» MATERIAL FOR THIS TASK:

^^^^

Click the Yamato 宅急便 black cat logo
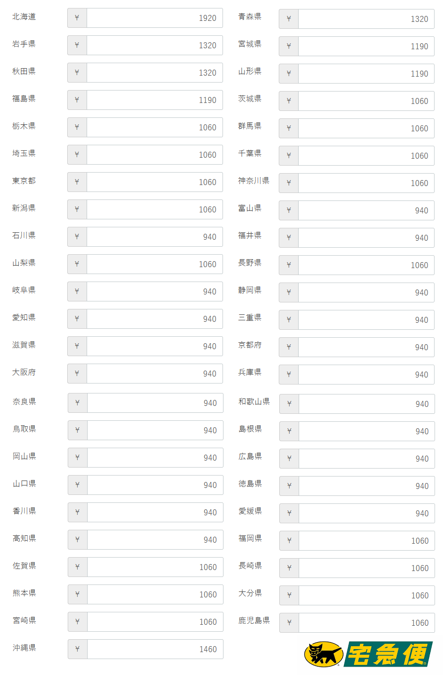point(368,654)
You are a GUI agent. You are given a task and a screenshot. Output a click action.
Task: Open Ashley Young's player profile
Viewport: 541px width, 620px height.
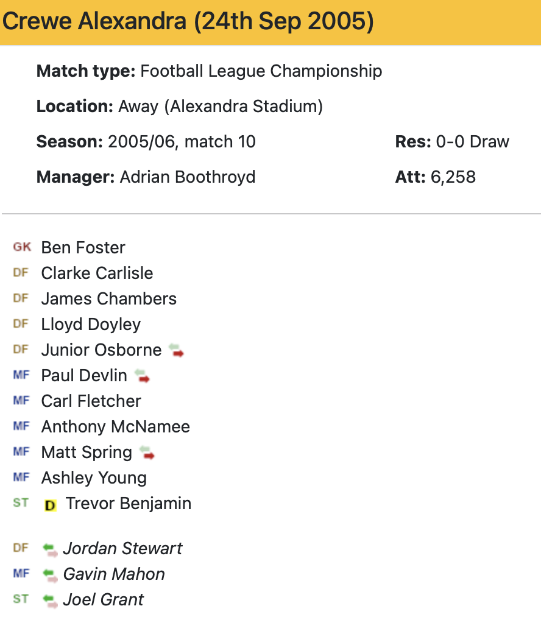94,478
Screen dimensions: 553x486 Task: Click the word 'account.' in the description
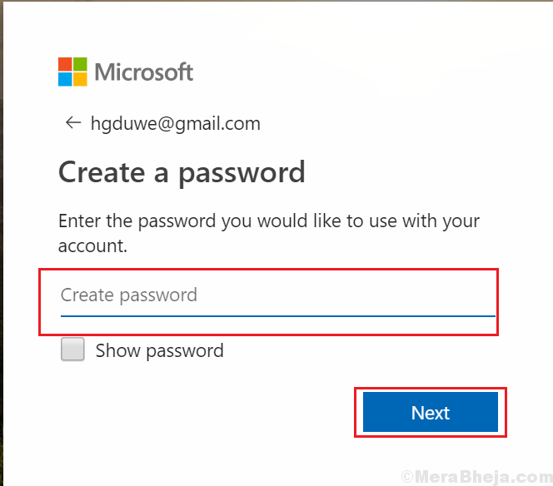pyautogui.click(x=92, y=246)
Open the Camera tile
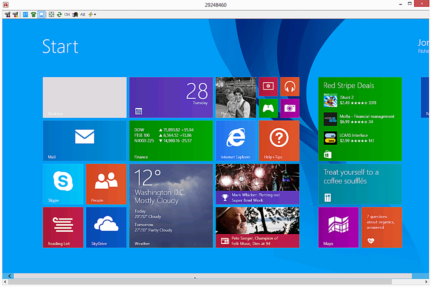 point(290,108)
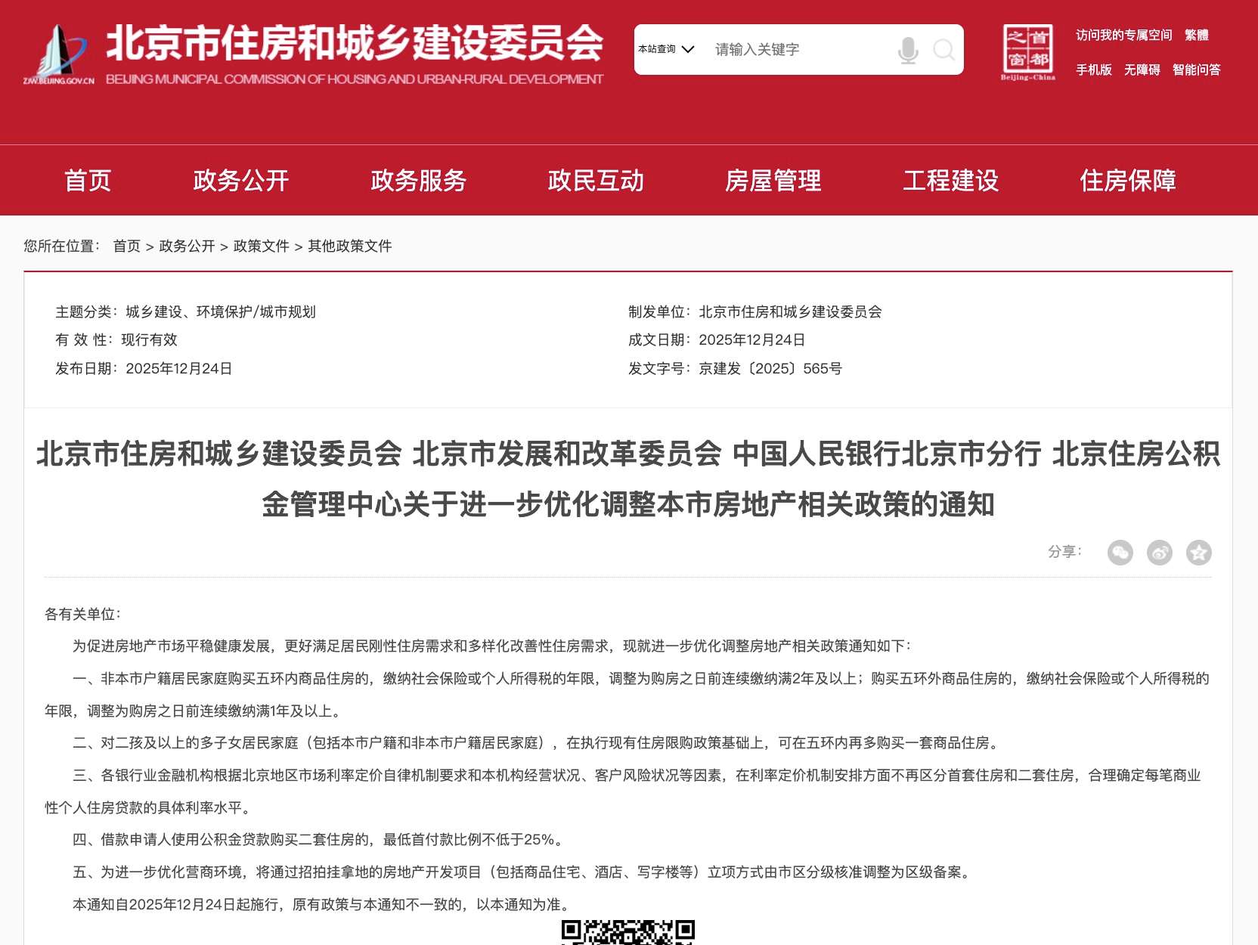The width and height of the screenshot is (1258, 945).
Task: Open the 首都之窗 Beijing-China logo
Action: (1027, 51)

^^^^

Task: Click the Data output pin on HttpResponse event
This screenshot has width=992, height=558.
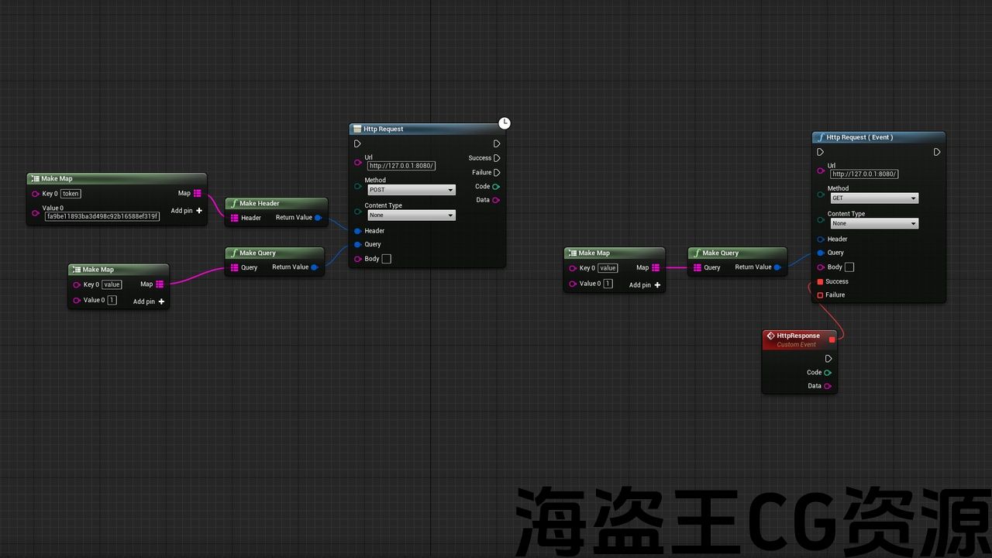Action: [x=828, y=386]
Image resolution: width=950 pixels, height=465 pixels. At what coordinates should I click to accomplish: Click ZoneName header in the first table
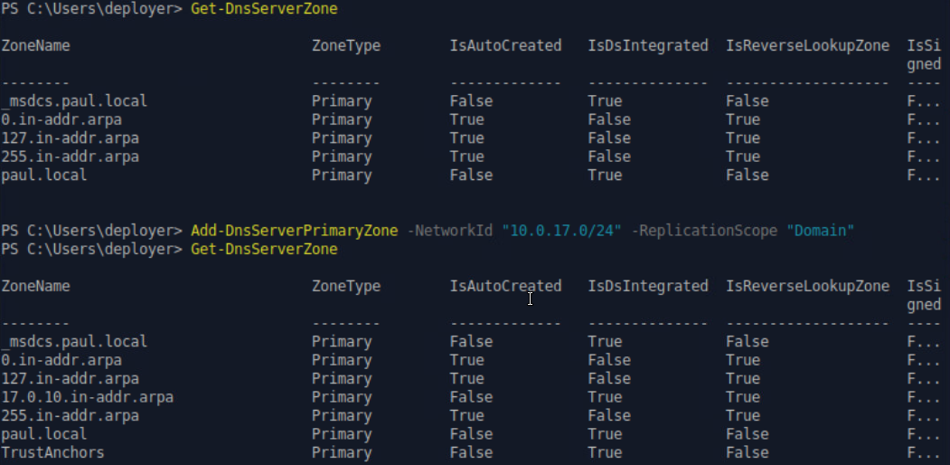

^^^^

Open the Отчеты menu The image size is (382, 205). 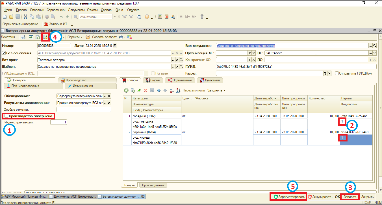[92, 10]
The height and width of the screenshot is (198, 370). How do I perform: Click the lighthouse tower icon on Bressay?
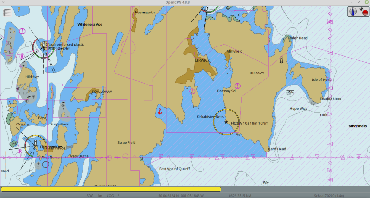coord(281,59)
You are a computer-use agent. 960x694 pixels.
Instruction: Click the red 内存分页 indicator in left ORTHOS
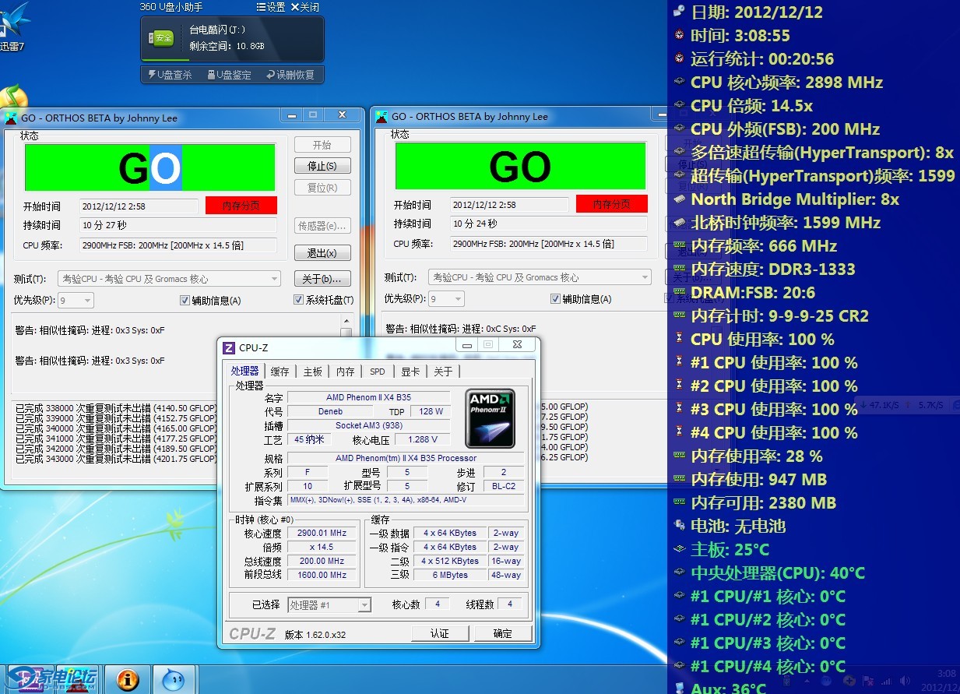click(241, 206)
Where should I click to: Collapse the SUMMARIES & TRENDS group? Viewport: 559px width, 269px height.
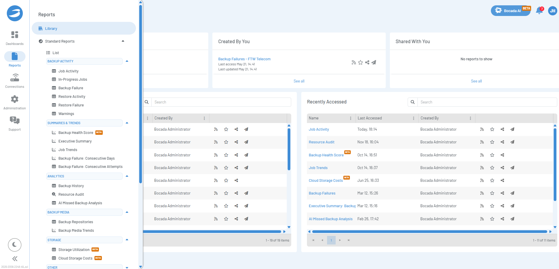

^^^^

» AIM:
Arrange the entries from the line with "Click the Yamato 宅急便 black cat logo" up to and including the line with "Action: (1027, 51)" as a JSON list of strings, one string per line, skipping blank lines and leaving out the pictures.

» RESPONSE TO THE TASK:
[
  "Click the Yamato 宅急便 black cat logo",
  "point(368,654)",
  "You are a GUI agent. You are given a task and a screenshot. Output a click action.",
  "Task: Open Ashley Young's player profile",
  "Viewport: 541px width, 620px height.",
  "94,478",
  "Screen dimensions: 553x486 Task: Click the word 'account.' in the description",
  "pyautogui.click(x=92, y=246)",
  "Open the Camera tile",
  " point(290,108)",
  "The width and height of the screenshot is (1258, 945).",
  "Task: Open the 首都之窗 Beijing-China logo",
  "Action: (1027, 51)"
]